Re: [Qemu-devel] [PATCH 2/2] 9p: v9fs new readpages.

[Date Prev][Date Next][Thread Prev][Thread Next][Date Index][Thread Index]

 



Hello Alexander,

Thank you for the comments.
Please, find my answers below.


On 10/25/2016 04:13 PM, Alexander Graf wrote:
On 10/10/2016 07:24 PM, Edward Shishkin wrote:
Modify v9fs private ->readpages() method of address_space
operations for merging pages into long 9p messages.

Signed-off-by: Edward Shishkin <edward.shishkin@xxxxxxxxx>
---
fs/9p/vfs_addr.c | 156 ++++++++++++++++++++++++++++++++++++++++++++++++++++++-
  1 file changed, 155 insertions(+), 1 deletion(-)
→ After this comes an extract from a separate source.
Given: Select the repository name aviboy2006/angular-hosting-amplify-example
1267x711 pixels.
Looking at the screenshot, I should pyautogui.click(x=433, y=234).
diff --git a/fs/9p/vfs_addr.c b/fs/9p/vfs_addr.c
index e871886..4ad248e 100644
--- a/fs/9p/vfs_addr.c
+++ b/fs/9p/vfs_addr.c
@@ -34,6 +34,7 @@
  #include <linux/idr.h>
  #include <linux/sched.h>
  #include <linux/uio.h>
+#include <linux/slab.h>
  #include <net/9p/9p.h>
  #include <net/9p/client.h>
  #include <trace/events/writeback.h>
@@ -99,6 +100,148 @@ static int v9fs_vfs_readpage(struct file *filp, struct page *page)
      return v9fs_fid_readpage(filp->private_data, page);
  }
  +/*
+ * Context for "fast readpages"
+ */
+struct v9fs_readpages_ctx {
+    struct file *filp;
+    struct address_space *mapping;
+    pgoff_t start_index; /* index of the first page with actual data */
+    char *buf; /* buffer with actual data */
+    int len; /* length of the actual data */
+    int num_pages; /* maximal data chunk (in pages) that can be
+              passed per transmission */
+};
+
+static int init_readpages_ctx(struct v9fs_readpages_ctx *ctx,
+                  struct file *filp,
+                  struct address_space *mapping,
+                  int num_pages)
+{
+    memset(ctx, 0, sizeof(*ctx));
+    ctx->buf = kmalloc(num_pages << PAGE_SHIFT, GFP_USER);

Doesn't this a) have potential information leak to user space


Yes, allocation with such flag is a mistake. Will be fixed in v2.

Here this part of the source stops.